Even with solid OSS (Pipecat/LiveKit), we still had to do a lot of plumbing- variable extraction, tracing, testing etc and any workflow changes required constant redeploys.
We eventually realized we’d spent more time building infrastructure than building the actual agents. Everything felt custom. We hit every possible pain with Pipecat and VAPI style systems.
So we built Dograh - a fully open-source voice agent framework that includes all the boring, painful pieces by default.
What’s different:
- Pipecat-based engine, but forked - custom event model, and concurrency fixes
- One-click start template generated by an LLM Agent for a quick get start template for any use case
- Drag-and-drop visual agent builder for quick iteration (the thing we wished existed earlier)
- Variable extraction layer (name/order/date/etc.) baked into the LLM loop
- Built in Telephony integration (Twilio/ Vonage/ Vobiz/ Cloudonix)
- Multilingual support end-to-end
- Select any LLM TTS STT (add their credits, if any)
- AI-to-AI call testing: automatically stress-test an agent before shipping (still a work in progress- so patchy as of now)
- Fully Open Source
It's built and maintained by YC alumni / exit founders who got tired of rebuilding the same plumbing.
Why we open-sourced it: We kept feeling that the space was drifting toward closed SaaS abstractions (VAPI, Retell).

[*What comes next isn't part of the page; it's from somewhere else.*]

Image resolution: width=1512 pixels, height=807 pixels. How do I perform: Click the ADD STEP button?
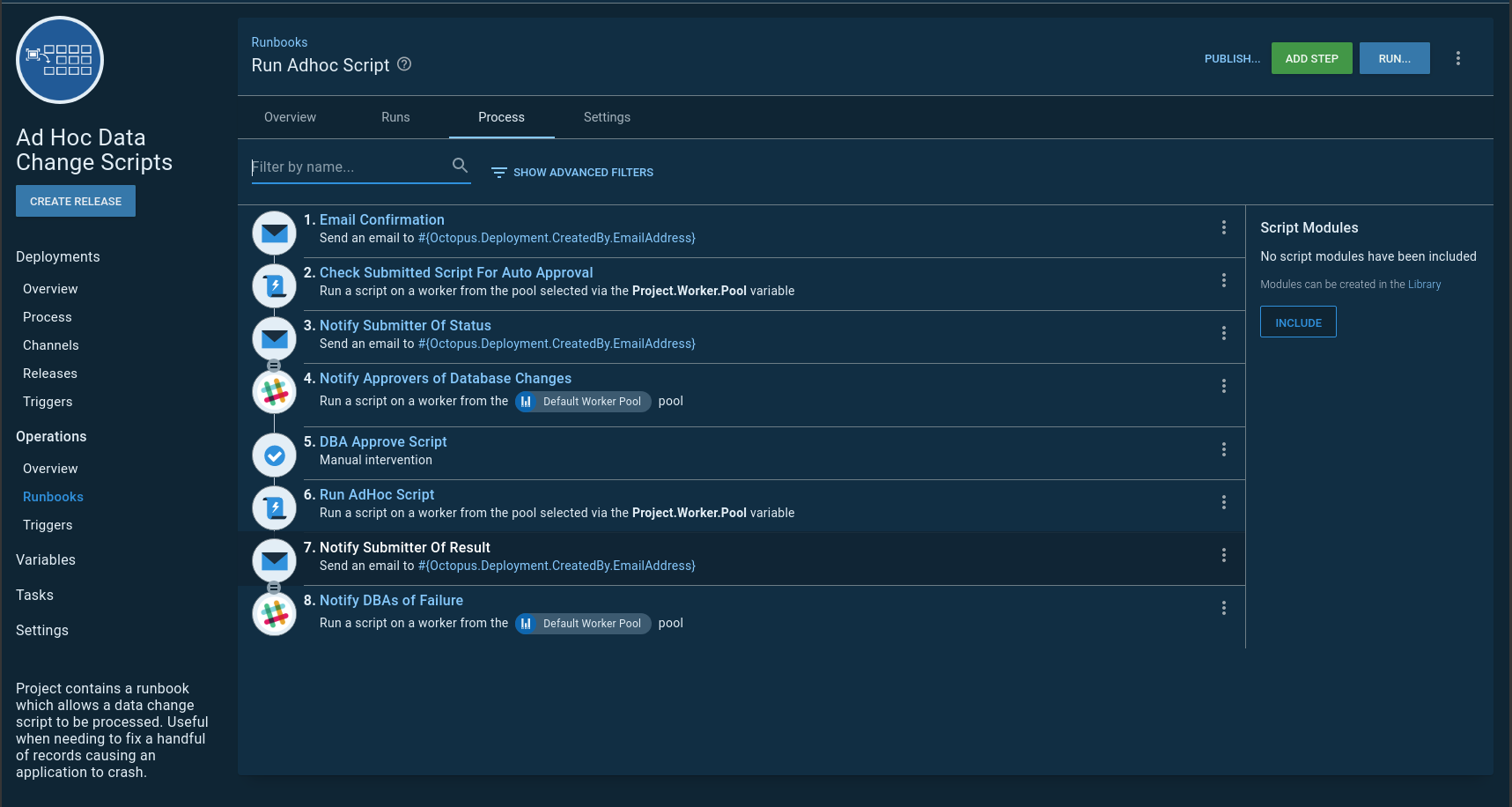[1311, 57]
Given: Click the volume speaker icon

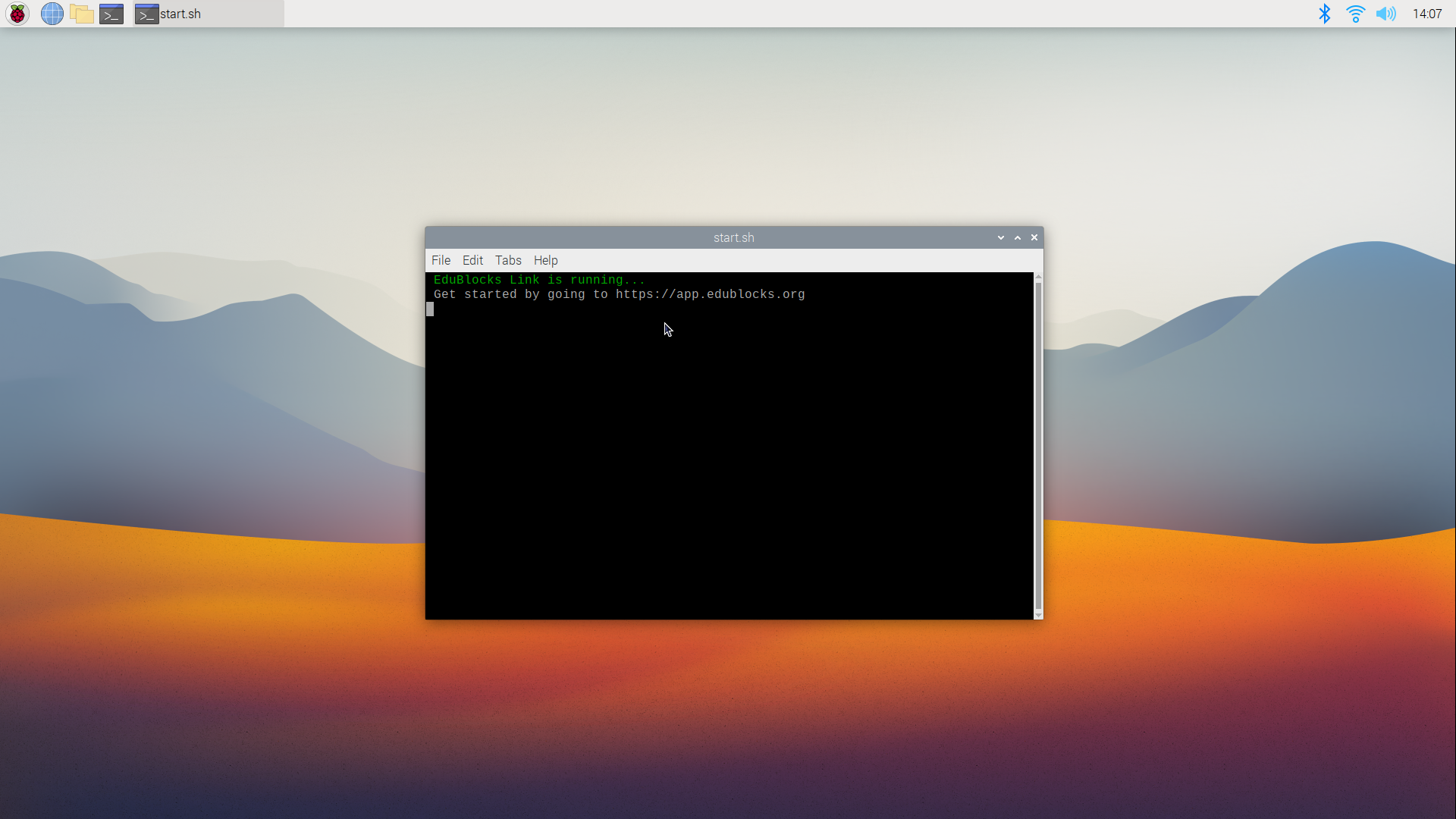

Those are good for demos, but once you need data controls, privacy or self/offline deployment, you end up stuck. We wanted a stack where you can see every part, fork it, self-host it, and patch it as needed.
Try it:
- Repo: https://github.com/dograh-hq/dograh
This spins up a basic multilingual agent with everything pre-wired.
Who this is for:
- If you are looking for self hosting a Vapi like platform for Data Privacy etc.
- Anyone trying to build production-grade voice agents without reinventing audio plumbing.
- If you’ve tried to glue STT→LLM→TTS manually, you probably know the exact pain this is built for
Happy to answer technical questions, show the architecture, or hear how we can improve the product.
a6kme•44m ago
But when we switched to OSS stacks (Pipecat, LiveKit), we realise that even with great OSS, the plumbing was still painful and necessary- no standard way to extract variables from conversations (name/date/order ID), no straightforward tracing of LLM calls, no way to run AI-to-AI test loops, and no fast workflow iteration - and every change meant another redeploy.
The infrastructure glue kept ballooning, and each time it felt like rebuilding the same system from scratch.
Dograh came out of that combination of cost pain and integration pain. Happy to dig deeper into anything.